After testing the suite’s small business tools for several weeks, I’m convinced that it’s a strong option for small businesses, startups, and enterprises. It’s possibly even better for small companies than Google Apps. With a promise of 99.9% uptime, generally reasonable pricing, a deep list of features, and rich cross-application compatibility, I can see many businesses wanting to use Office 365.

Opinions are mixed on just how useful the Office 365 will be to small businesses and nimble startups. Our own Matthew Lynley made the case that startups with young personnel that grew up with social networking won’t see Office 365 as the ideal solution for them. But frequent VentureBeat columnist Peter Yared argued that Office 365 will clobber Google Apps and similar cloud software options because it has familiarity and considerably more features.

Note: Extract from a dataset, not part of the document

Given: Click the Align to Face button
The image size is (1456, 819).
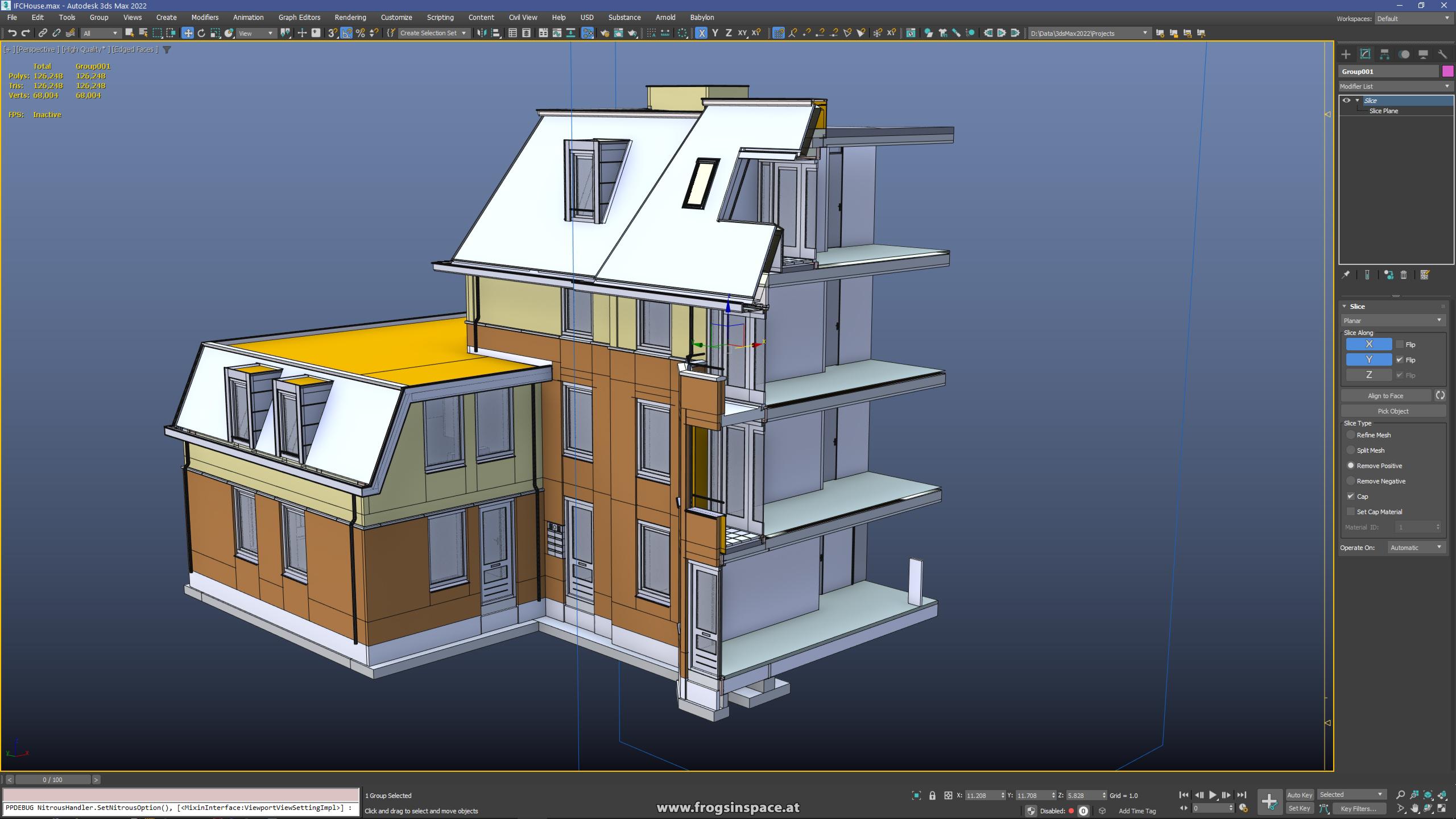Looking at the screenshot, I should coord(1387,395).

The pricing for Office 365 packages is wide-ranging, perhaps too much so for its own good. Pricing starts at $6 per user per month for small businesses under 25 people. At a step up, the cost for medium- to enterprise-size businesses ranges from $10 to $27 per user per month. This is considerably more than competitor Google Apps, which charges $5 per user per month no matter how big the company.

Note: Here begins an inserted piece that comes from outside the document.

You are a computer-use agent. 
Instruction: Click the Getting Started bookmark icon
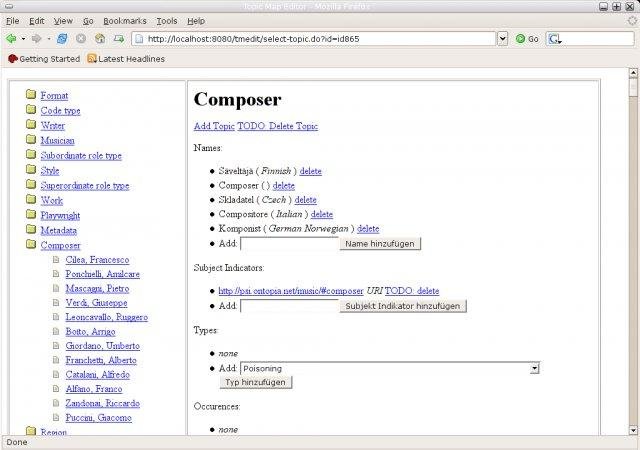pos(13,59)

Office 365 pricing plans escalate when companies need to add more features. If a user needs more powerful features than the ones provided in the cloud-based Office Web Apps, the company can pay more for a monthly subscription to Office Professional Plus, which is the latest desktop version of Office. A business with under 25 employees pays $18 per user per month, while businesses with more than 25 employees pays $24 per user per month to rent the latest desktop version.

A lot of the cloud-based tools available in Office 365 were previously available under the less-catchily named Business Productivity Online Suite. Office 365 improves on those tools by updating Exchange Online and SharePoint Online to include the features of the 2010 desktop version, whereas BPOS had its software bits based on the 2007 versions.

The online services that 365 specifically offers are Exchange Online, SharePoint Online, Lync Online, and Office Web Apps. In addition, there’s a set of Web Apps, which are slightly slimmed down versions of Word, Excel, PowerPoint, and OneNote that are accessible through a web browser.